◆ WORK TO BE COMPLETED ◆
Return only the lines starting at the line that contains "This screenshot has height=868, width=1389." and ending with the final line of the listing; include both endpoints.

--------------------------------

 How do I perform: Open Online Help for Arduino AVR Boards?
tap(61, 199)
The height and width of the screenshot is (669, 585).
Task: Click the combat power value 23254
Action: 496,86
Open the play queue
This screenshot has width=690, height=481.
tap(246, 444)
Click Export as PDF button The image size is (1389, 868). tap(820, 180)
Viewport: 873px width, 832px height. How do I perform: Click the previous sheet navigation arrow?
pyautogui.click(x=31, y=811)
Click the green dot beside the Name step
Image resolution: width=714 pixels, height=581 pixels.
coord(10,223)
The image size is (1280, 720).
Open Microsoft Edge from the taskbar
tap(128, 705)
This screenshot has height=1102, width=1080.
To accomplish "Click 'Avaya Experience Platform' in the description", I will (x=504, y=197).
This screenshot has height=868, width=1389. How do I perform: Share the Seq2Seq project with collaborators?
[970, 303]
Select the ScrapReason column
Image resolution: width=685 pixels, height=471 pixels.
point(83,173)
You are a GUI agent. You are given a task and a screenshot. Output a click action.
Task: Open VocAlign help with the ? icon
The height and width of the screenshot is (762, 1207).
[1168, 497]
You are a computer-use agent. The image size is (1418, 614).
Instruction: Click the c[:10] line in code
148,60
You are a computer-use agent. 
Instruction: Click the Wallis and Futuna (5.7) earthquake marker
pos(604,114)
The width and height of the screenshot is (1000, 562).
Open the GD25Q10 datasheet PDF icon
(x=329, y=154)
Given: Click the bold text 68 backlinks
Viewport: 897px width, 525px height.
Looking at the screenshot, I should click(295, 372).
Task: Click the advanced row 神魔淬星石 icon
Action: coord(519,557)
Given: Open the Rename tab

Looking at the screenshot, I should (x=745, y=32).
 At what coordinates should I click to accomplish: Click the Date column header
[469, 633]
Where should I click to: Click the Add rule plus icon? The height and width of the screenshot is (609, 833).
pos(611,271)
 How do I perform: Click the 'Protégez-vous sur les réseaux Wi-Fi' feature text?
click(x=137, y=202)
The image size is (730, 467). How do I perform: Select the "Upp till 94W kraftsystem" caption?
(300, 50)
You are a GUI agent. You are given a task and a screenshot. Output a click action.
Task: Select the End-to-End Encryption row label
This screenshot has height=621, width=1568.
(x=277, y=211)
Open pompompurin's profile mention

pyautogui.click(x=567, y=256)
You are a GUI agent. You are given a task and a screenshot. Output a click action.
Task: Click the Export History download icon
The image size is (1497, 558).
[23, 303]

--------------------------------

◆ SOLUTION TO THIS TASK ◆
This screenshot has height=868, width=1389. How do I perform: Share the Seq2Seq project with collaborators?
[970, 303]
Select the ScrapReason column
Image resolution: width=685 pixels, height=471 pixels.
point(83,173)
You are a GUI agent. You are given a task and a screenshot. Output a click action.
Task: Open VocAlign help with the ? icon
The height and width of the screenshot is (762, 1207).
[1168, 497]
You are a computer-use agent. The image size is (1418, 614).
Instruction: Click the c[:10] line in code
148,60
You are a computer-use agent. 
Instruction: Click the Wallis and Futuna (5.7) earthquake marker
pos(604,114)
The width and height of the screenshot is (1000, 562).
Open the GD25Q10 datasheet PDF icon
(x=329, y=154)
Given: Click the bold text 68 backlinks
Viewport: 897px width, 525px height.
Looking at the screenshot, I should click(295, 372).
Task: Click the advanced row 神魔淬星石 icon
Action: coord(519,557)
Given: Open the Rename tab

Looking at the screenshot, I should (x=745, y=32).
 At what coordinates should I click to accomplish: Click the Date column header
[469, 633]
Where should I click to: Click the Add rule plus icon? The height and width of the screenshot is (609, 833).
pos(611,271)
 How do I perform: Click the 'Protégez-vous sur les réseaux Wi-Fi' feature text?
click(x=137, y=202)
The image size is (730, 467). How do I perform: Select the "Upp till 94W kraftsystem" caption?
(300, 50)
You are a GUI agent. You are given a task and a screenshot. Output a click action.
Task: Select the End-to-End Encryption row label
This screenshot has height=621, width=1568.
(x=277, y=211)
Open pompompurin's profile mention

pyautogui.click(x=567, y=256)
You are a GUI agent. You are given a task and a screenshot. Output a click action.
Task: Click the Export History download icon
The image size is (1497, 558).
[23, 303]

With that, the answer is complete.